When do we call it a civil war?

Starting three years ago, which was roughly when al Qaeda suicide-bombed the Golden Mosque in Samarra, a wave of sectarian violence erupted in Iraq. From February 2006 through August 2007, the violence was horrific: al Qaeda and Sunni insurgents attacked Shiite and Kurdish targets, and Shiite paramilitants went on forays to slay Sunni military-age males. Coalition forces were hit with IEDs and ambushes. The intent of al Qaeda was to foment a civil war, and they almost got one. Democrats (and a few Republicans) were quick to proclaim that the Iraq had devolved into a civil war. Jack Murtha declared that Iraq was in that state even before the Golden Mosque bombing took place:

“Our troops are the target,” Murtha told the newspaper. “We’re not fighting terrorism in Iraq. We’re fighting a civil war in Iraq. We’ve got to give them an incentive. We fought our Civil War. Let them fight their civil war.”

Barack Obama believed that Iraq was in a civil war, which I’m sure helped provide him the rationale for his cut-and-run Iraq De-Escalation Act of 2007:

“We’re not going to baby sit a civil war,” Sen. Barack Obama, D-Ill., told NBC’s “Today” Show Thursday. He said the Democratic-controlled Congress would not undercut troops already in Iraq but would explore ways to restrict the president from expanding the mission.

Irish dacha owner Chris Dodd:

Again, this is a civil war going on in Iraq. This is not the United States versus Al Qaida. It’s Shia versus Sunnis tearing each other apart. It’s gone on for centuries, but particularly here right now. The United States is being asked to, in a sense, referee a civil war.

Uber-partisan Harry Reid:

The Nevada Democrat said he has been “somewhat gingerly approaching this…. No longer. There is a civil war going on in Iraq. In the last two months, more than 6,000 Iraqis have been killed.

Nancy Pelosi:

The American people reject the President’s call for an ‘enduring relationship’ with Iraq that is based on leaving our troops in the middle of a deadly civil war for at least 10 years.

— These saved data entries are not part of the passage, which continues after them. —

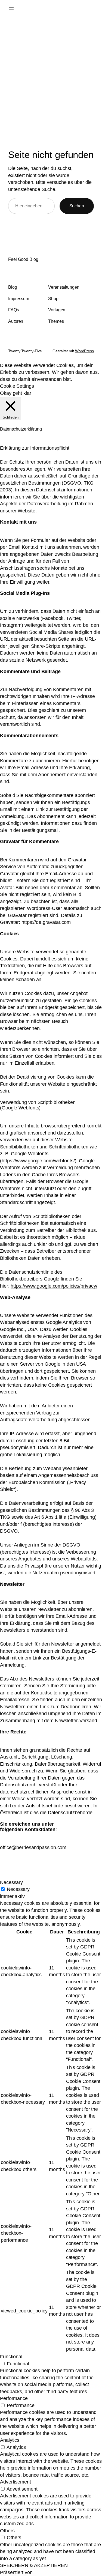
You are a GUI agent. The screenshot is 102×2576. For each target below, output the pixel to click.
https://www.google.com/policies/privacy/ (54, 1286)
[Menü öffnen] (11, 8)
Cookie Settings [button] (17, 386)
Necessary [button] (11, 1882)
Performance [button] (14, 2398)
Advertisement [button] (15, 2482)
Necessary (18, 1889)
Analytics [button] (9, 2440)
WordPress (84, 351)
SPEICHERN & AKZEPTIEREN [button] (34, 2565)
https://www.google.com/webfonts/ (38, 1160)
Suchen (76, 205)
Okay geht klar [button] (15, 393)
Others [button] (7, 2530)
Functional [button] (11, 2356)
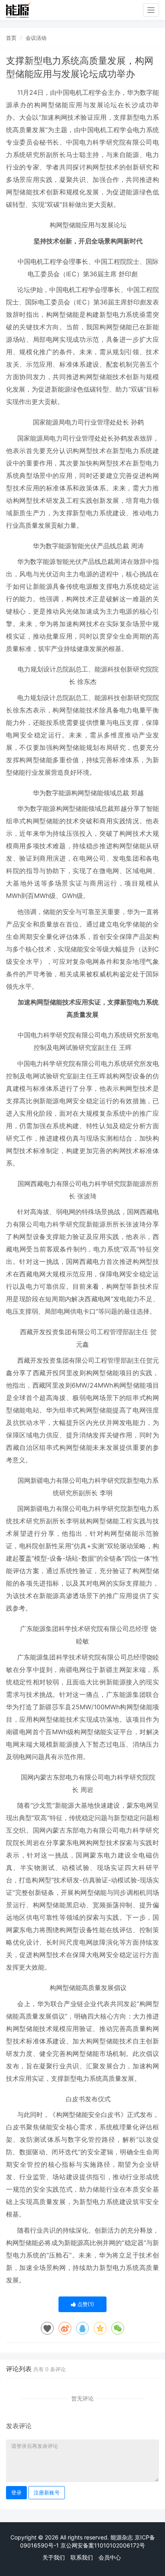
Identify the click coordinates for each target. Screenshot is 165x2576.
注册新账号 (47, 2492)
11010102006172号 (119, 2545)
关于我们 (53, 2557)
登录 (16, 2492)
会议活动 (36, 38)
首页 (11, 38)
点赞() (85, 2304)
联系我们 (81, 2557)
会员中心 (110, 2557)
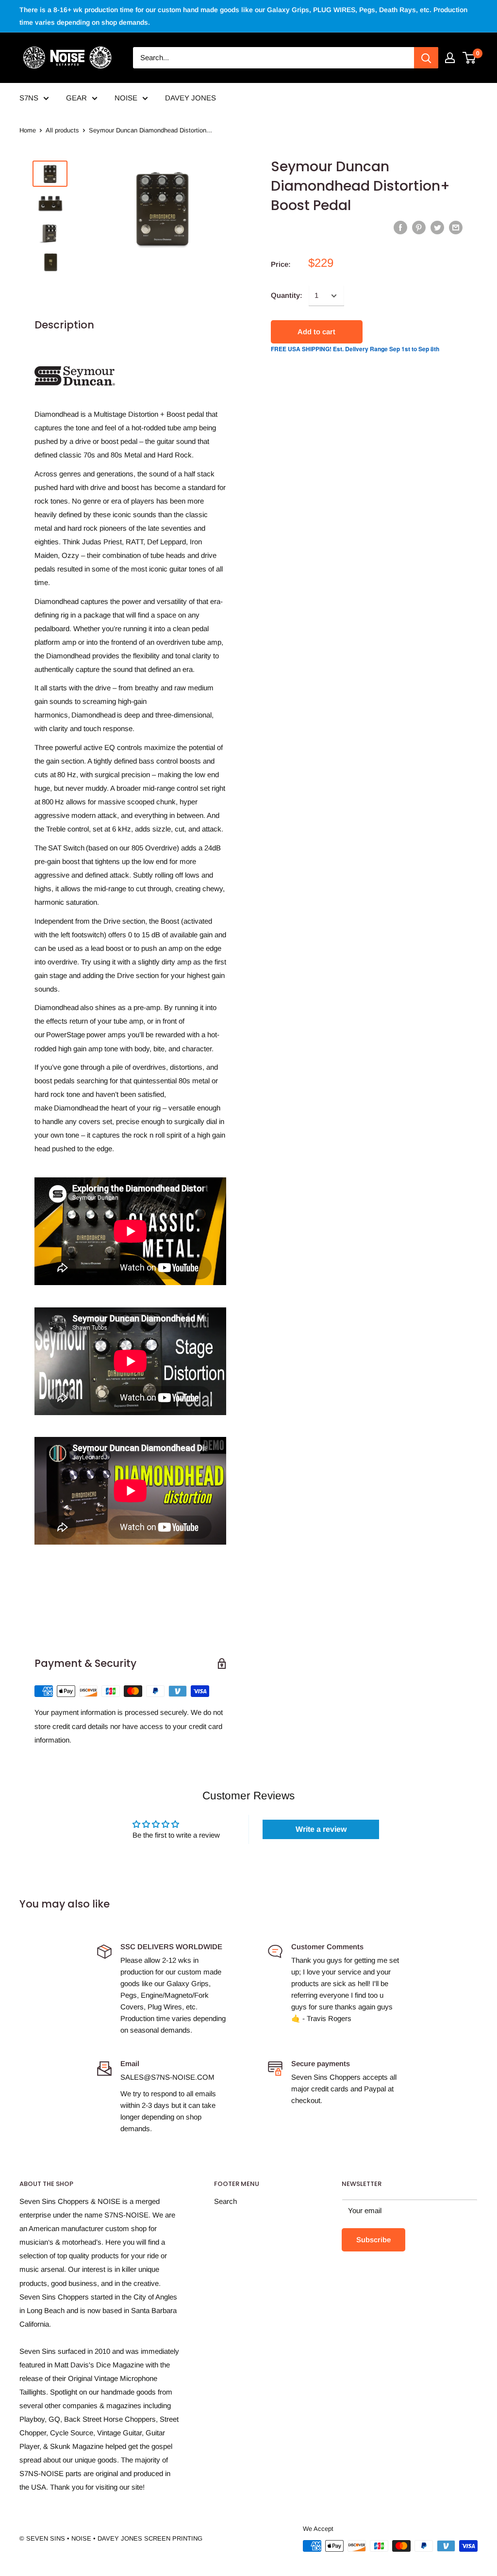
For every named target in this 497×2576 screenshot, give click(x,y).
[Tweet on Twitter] (437, 227)
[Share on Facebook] (400, 227)
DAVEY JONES (190, 98)
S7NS (28, 98)
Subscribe (373, 2239)
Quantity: (286, 295)
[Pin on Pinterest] (419, 227)
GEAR (76, 98)
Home (27, 130)
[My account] (450, 57)
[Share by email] (456, 227)
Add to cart (316, 331)
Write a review (321, 1829)
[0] (470, 58)
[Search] (426, 57)
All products (62, 130)
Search (225, 2201)
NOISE (126, 98)
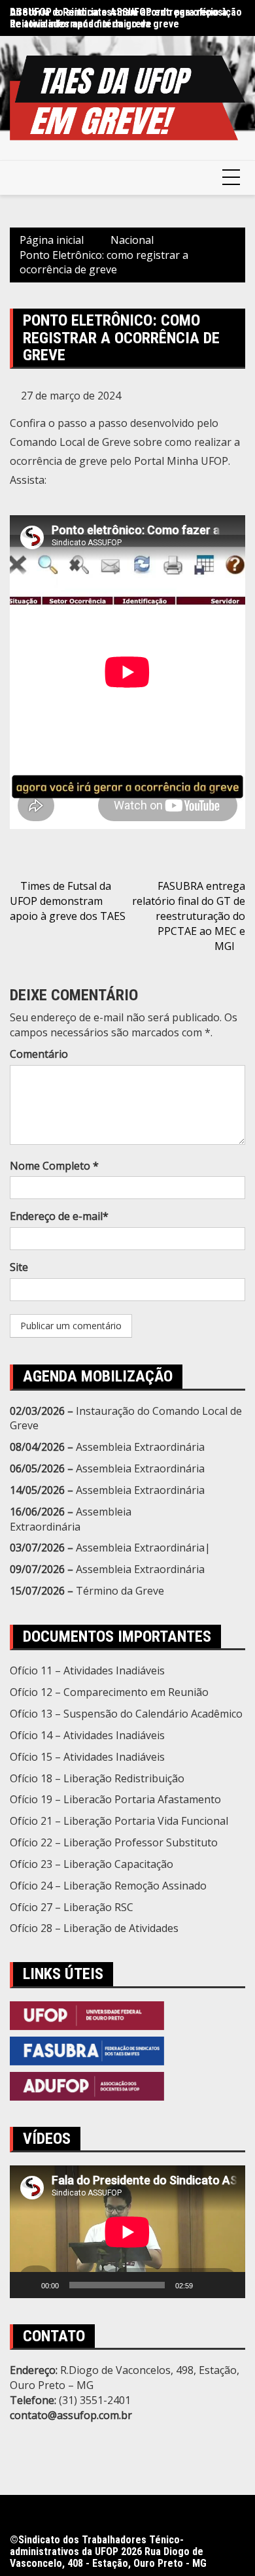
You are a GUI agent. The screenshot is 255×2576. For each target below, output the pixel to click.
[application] (127, 2231)
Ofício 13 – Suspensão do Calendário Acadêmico (126, 1713)
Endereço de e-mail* (59, 1216)
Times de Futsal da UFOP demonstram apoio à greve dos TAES (68, 901)
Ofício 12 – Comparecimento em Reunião (109, 1692)
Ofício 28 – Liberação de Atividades (94, 1928)
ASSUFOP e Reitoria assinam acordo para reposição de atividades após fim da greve (126, 18)
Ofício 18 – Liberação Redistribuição (97, 1778)
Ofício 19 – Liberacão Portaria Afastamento (115, 1799)
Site (19, 1267)
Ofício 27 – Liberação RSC (71, 1907)
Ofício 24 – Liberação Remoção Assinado (108, 1885)
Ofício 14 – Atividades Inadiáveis (87, 1735)
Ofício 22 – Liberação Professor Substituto (114, 1842)
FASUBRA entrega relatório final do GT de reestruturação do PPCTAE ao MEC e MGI (188, 916)
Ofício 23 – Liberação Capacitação (91, 1864)
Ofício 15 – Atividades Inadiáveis (87, 1757)
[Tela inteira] (228, 2285)
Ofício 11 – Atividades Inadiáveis (87, 1670)
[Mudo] (207, 2285)
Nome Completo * (54, 1166)
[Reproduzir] (26, 2285)
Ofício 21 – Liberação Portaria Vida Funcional (119, 1821)
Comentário (39, 1054)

So the question I have is, how many people have to die before we say that Pakistan is in a civil war? The Taliban don’t appear satisified with the control of some districts in the frontier provinces. Rather, they look more Islamist supremacists. A recap:

  • This Frontline video shows in detail the violence and intimidation the Taliban use to impose their fundamentalist views on the populace.
  • After an 18-month long battle, the Pakistani government gave up the Swat Valley to the Taliban. Now the Switzerland of the Far East is moving in the direction of a religious gulag, and it is proving to be a base for continued expansion.

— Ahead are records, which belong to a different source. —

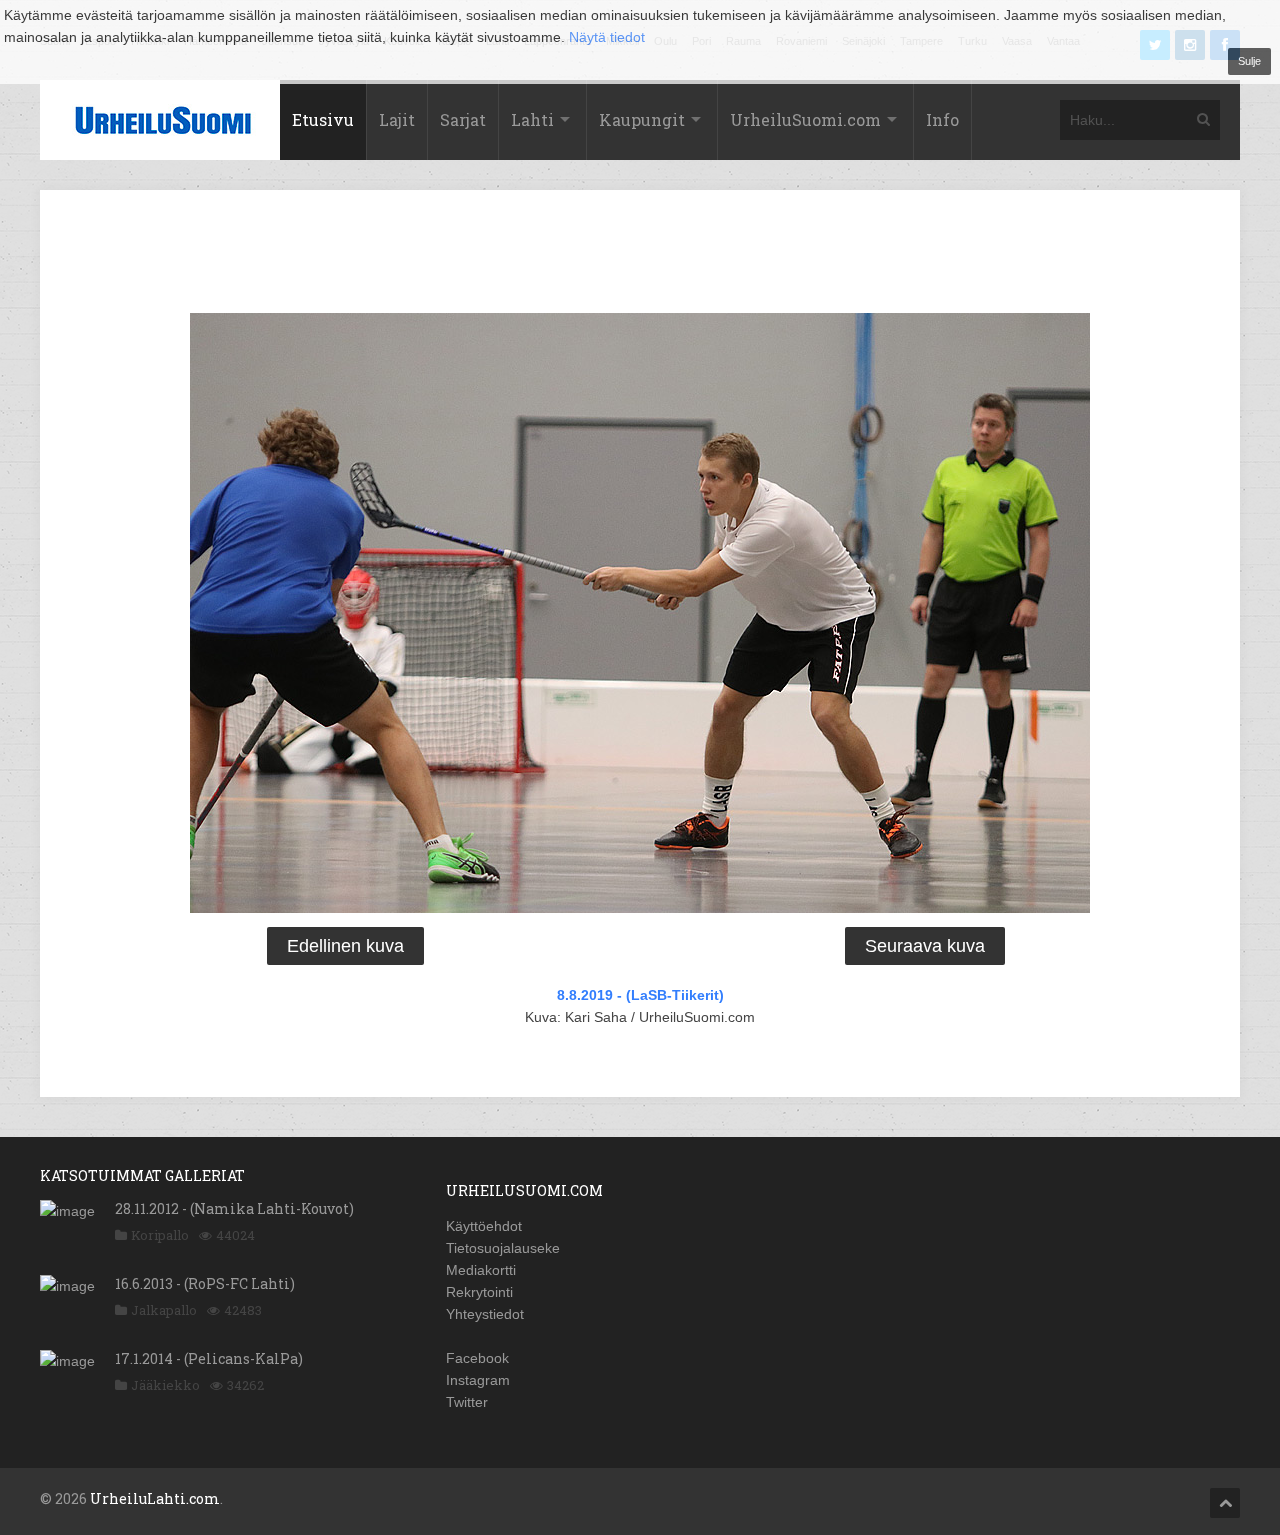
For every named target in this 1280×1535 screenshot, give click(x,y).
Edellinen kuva (345, 946)
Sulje (1249, 61)
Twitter (467, 1402)
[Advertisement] (640, 255)
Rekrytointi (479, 1292)
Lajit (397, 119)
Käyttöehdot (484, 1226)
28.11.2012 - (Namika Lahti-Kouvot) (234, 1208)
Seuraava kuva (925, 946)
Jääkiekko (165, 1385)
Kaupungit (642, 119)
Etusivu (323, 119)
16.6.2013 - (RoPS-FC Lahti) (205, 1283)
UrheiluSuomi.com (805, 119)
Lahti (532, 119)
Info (942, 119)
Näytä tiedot (607, 37)
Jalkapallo (164, 1310)
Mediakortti (481, 1270)
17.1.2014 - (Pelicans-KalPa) (209, 1358)
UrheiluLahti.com (155, 1498)
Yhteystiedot (485, 1314)
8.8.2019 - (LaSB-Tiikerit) (640, 995)
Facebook (477, 1358)
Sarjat (463, 119)
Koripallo (160, 1235)
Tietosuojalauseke (503, 1248)
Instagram (478, 1380)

    Since the new peace deal was made, the militants are beginning to push into neighboring areas. Last week they overpowered a village militia in the adjacent Buner district. The attack was a violation of the peace accord. But the Taliban faction that controls Swat says it has no intention of withdrawing.

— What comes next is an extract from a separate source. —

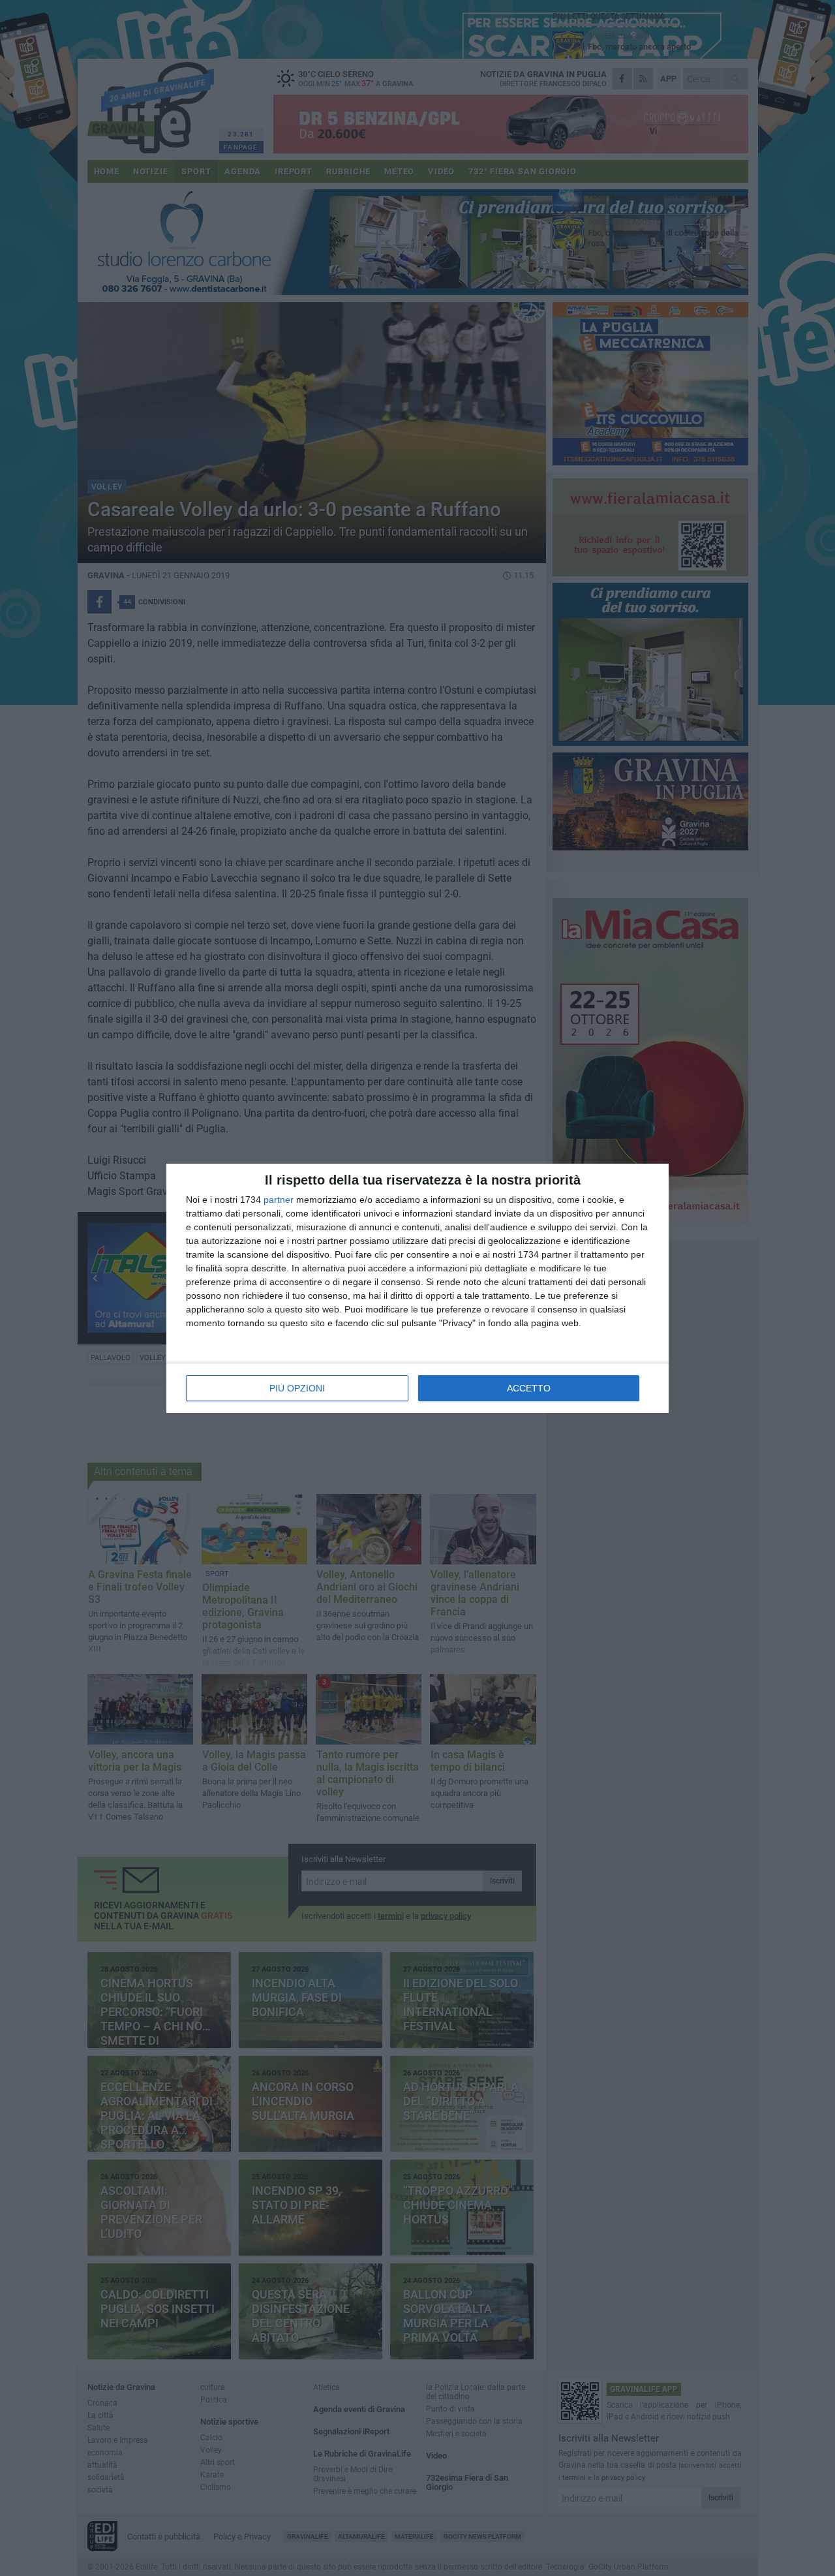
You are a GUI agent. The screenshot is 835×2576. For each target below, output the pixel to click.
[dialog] (417, 1288)
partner (279, 1199)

  • The Taliban is working its way into Punjab, the country’s most populous province.
  • The Taliban are moving on Mardan, a district in the Northwest Frontier Province.

    Attacks such as these preceded the Taliban takeover of Tank, Bannu, Hangu, Lakki Marwat, Swat, Shangla, Arakzai, and Bajaur. Mardan was also one of the districts chosen by the Swat Taliban to parade through after its near-effortless takeover of Buner, a district just 60 miles from the capital of Islamabad

    […]

    The Taliban are nearing their takeover of the Northwest Frontier Province. The Pakistani government recently ceded the northern third of the province to the Taliban after agreeing to implement sharia in a large region known as the Malakand Division. The seven western tribal agencies and most of the bordering districts are under Taliban control or under strong Taliban influence.

  • The Pakistani military abandoned South Waziristan to the Taliban last August. More from Bill Roggio:

    The security situation in northwestern Pakistan and in neighboring Afghanistan has rapidly deteriorated since the government initiated its latest round of peace accords with the Taliban and allied extremists in the tribal areas and settled districts in the Northwest Frontier Province. Peace agreements have been signed with the Taliban in North Waziristan, Swat, Dir, Bajaur, Malakand, Mohmand, Khyber, Orakzai, and Hangu.

    Negotiations are underway in South Waziristan, Kohat, and Mardan. The Taliban have violated the terms of these agreements in every region where accords have been signed.

    The Taliban, al Qaeda, and allied terrorist groups have established more than 100 terror camps in the tribal areas and the Northwest Frontier Province, US intelligence officials have told The Long War Journal.

This would be less of a problem if the people actually wanted Islamist subjugation. But this isn’t the case. This post from Hilzoy dates back to November 2007, but back then only 5% of the people voted for the Islamist political party. The rest of the parties are broadly secular.